Swarm Intelligence in Music in The Signal Culture Cookbook
The Signal Culture Group just published The Signal Culture Cookbook. I contributed a chapter titled “The Mapping Problem”, which deals with issues surrounding swarm intelligence in music and the arts. Swarm intelligence is a naturally non-human mode of intelligent behavior, so it presents some unique problems when being applied to the uniquely human behavior of creating art.
The Signal Culture Cookbook is a collection of techniques and creative practices employed by artists working in the field of media arts. Articles include real-time glitch video processing, direct laser animation on film, transforming your drawing into a fake computer, wi-fi mapping, alternative uses for piezo mics, visualizing earthquakes in real time and using swarm algorithms to compose new musical structures.

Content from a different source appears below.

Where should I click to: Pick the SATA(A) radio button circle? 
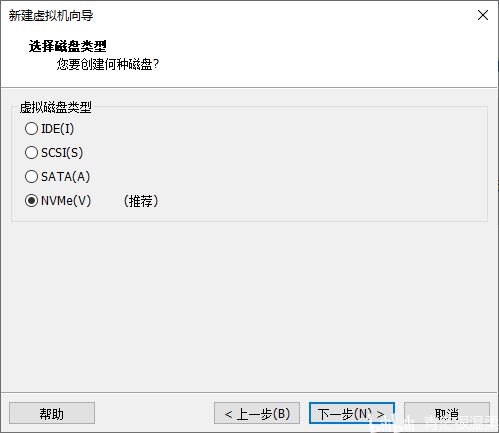(31, 177)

There’s even a great, humorous article on how to use offline technology for enhancing your online sentience – and more!
And here’s a quote from the introduction to my chapter.
Some composers have explored the music that arises from mathematical functions, such as fractals. Composers such as myself have tried to use computers not just to imitate the human creative process, but also to simulate the possibility of inhuman creativity. This has involved employing models of intelligence and computation that aren’t based on cognition, such as cellular automata, genetic algorithms and the topic of this article, swarm intelligence. The most difficult problem with using any of these systems in music is that they aren’t inherently musical. In general, they are inherently unrelated to music. To write music using data from an arbitrary process, the composer must find a way of translating the non-musical data into musical data. The problem of mapping a process from one domain to work in an entirely unrelated domain is called the mapping problem. In this article, the problem is mapping from a virtual swarm to music, however, the problem applies in similar ways to algorithmic art in general. Some algorithms may be easily translated into one type of art or music, while other algorithms may require complex math for even basic art to emerge.